Zwischen Burbach und Kalteiche empfängt mein Radio die Regionalnachrichten. Eine kuriose Meldung lässt mich aufhorchen. Aus einer großen Siegener Klinik seien Abfälle der Kategorie C verschwunden. Die als Sondermüll von einer Spezialfirma abzutransportierenden Boxen und Säcke hätten nach den ersten Ermittlungen keine menschlich organischen Abfälle beinhaltet, sondern lediglich Wäschesäcke, die sich gar nicht in den Behältern hätten befinden dürfen. Aufgefallen sei dies aufgrund eines Unfalls durch Nebel auf der Eremitage in den frühen Morgenstunden, in den der Fahrer einer Wäscherei verwickelt wurde, wobei sich dessen Transporter mehrfach überschlagen und sich seine Ladung in den Wald verteilt habe.

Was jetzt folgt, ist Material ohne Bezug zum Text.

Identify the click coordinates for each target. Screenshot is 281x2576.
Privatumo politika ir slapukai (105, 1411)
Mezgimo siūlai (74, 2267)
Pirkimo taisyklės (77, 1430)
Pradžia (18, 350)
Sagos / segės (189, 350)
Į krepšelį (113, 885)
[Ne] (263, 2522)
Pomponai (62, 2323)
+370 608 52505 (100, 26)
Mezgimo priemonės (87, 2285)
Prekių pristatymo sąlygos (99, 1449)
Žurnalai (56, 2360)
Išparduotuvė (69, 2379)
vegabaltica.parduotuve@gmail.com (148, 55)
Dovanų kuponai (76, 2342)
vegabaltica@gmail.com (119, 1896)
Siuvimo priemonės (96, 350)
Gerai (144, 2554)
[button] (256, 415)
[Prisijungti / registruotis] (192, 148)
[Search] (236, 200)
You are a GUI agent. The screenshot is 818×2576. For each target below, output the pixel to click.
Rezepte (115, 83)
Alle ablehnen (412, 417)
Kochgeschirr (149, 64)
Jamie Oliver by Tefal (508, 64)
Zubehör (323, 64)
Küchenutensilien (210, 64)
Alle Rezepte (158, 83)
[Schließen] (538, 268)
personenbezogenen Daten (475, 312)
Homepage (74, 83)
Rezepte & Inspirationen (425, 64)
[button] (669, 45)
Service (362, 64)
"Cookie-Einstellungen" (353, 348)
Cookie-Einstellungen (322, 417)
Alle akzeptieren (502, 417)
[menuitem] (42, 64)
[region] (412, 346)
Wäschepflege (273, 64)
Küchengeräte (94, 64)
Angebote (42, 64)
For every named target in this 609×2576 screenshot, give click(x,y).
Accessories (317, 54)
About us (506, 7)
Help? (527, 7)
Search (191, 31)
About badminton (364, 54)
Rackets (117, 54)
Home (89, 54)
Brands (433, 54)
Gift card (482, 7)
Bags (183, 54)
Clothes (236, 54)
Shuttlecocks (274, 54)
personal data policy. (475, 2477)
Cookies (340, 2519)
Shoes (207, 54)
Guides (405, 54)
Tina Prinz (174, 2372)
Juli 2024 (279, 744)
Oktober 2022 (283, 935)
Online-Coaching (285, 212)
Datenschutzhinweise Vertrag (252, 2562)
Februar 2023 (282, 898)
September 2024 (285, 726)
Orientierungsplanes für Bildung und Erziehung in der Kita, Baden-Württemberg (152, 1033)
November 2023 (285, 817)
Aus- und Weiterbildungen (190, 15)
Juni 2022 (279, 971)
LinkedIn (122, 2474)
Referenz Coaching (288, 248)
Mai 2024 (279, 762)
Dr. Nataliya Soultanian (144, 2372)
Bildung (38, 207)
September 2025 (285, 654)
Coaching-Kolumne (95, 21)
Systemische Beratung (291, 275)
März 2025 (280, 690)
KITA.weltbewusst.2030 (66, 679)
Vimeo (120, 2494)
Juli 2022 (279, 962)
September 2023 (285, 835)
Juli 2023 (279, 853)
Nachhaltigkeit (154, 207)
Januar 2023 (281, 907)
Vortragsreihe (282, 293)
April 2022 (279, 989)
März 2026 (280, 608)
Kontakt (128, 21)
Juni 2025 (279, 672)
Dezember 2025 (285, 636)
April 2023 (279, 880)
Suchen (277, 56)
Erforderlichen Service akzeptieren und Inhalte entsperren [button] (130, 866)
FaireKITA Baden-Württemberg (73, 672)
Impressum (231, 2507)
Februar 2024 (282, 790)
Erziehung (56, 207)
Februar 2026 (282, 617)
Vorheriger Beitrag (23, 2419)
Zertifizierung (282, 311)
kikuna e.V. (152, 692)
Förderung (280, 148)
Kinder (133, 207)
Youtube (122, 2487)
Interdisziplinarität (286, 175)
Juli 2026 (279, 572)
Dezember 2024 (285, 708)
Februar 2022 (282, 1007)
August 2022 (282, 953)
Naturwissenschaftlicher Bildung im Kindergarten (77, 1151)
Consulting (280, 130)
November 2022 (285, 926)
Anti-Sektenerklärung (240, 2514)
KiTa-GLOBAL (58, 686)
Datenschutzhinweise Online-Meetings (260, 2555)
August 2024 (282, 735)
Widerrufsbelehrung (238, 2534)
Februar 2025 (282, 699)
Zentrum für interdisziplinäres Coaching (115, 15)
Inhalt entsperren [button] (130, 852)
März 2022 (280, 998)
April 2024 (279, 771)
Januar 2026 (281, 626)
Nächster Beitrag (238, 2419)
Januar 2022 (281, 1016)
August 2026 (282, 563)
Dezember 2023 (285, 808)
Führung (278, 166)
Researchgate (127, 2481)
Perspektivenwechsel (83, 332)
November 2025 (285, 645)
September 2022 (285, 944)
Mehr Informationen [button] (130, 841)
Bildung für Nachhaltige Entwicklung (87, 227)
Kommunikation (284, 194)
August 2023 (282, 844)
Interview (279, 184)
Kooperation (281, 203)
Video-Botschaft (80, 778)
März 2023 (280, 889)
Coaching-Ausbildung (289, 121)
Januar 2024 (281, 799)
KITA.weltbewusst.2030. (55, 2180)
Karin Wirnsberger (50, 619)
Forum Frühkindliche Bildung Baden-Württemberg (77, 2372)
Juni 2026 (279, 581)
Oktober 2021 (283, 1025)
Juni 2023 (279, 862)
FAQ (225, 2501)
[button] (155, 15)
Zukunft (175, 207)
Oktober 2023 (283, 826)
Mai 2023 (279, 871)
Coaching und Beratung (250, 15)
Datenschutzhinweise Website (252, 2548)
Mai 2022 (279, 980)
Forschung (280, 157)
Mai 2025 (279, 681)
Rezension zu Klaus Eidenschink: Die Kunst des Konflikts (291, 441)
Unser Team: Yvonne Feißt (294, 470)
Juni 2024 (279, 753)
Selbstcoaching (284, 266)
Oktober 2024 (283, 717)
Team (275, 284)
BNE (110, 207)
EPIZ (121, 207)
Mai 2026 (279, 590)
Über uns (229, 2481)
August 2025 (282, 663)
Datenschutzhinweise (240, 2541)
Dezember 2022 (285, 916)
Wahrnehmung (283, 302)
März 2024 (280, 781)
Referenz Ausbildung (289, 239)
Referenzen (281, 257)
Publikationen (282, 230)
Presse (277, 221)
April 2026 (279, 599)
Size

Nach Zeugenaussagen habe ein Bäckerwagen, der aus der Klostereinfahrt gekommen sei, den nahenden Wäschereitransporter offensichtlich nicht gesehen, habe die Spur überquert und in Fahrtrichtung Gilsbach sei ihm der schnell herannahende Transporter seitlich hinten aufgefahren, was beide Fahrzeuge von der Fahrbahn abgebracht hätte. Neben Brot, Brötchen und Kuchen des Bäckers habe die Ladung des Wäschereitransporters nicht Krankenhauswäsche enthalten, sondern Abfälle der Kategorie B, wie Operationsbestecke, Mullbinden, Stuhlwindeln, Gipsverbände. Darunter eben auch infektiöse Abfallprodukte, die entsorgt und verbrannt werden müssten. Da sich im Wäschetransporter offensichtlich keine solche befand, sie aber auch nicht in der Klinik verblieben ist, habe man den Müll überprüft, der am gleichen Morgen einem Entsorgungsbetrieb übergeben wurde, der sich unter anderem auf Krankenhausabfälle der Kategorie C spezialisiert habe, worunter sich Abfälle befinden, die unter das Bundesseuchengesetz fallen, Körper- und Organteile, Versuchstiere und deren Exkremente sowie auch Müll aus mikrobiologischen Labors. Solche Materialien müssten verbrannt oder thermisch desinfiziert und anschließend auf einer Deponie gelagert werden. Unter entsprechenden Schutzmaßnahmen habe man im Entsorgungsbetrieb die blauen Tonnen geöffnet und dort auch die Wickelsäcke mit der Wäsche vorgefunden, die da ja nicht hingehörten. Daneben seien, wie auf einer Liste vermerkt, einige Abfälle der Kategorie C gefunden worden, aber etliche Teile hätten gefehlt.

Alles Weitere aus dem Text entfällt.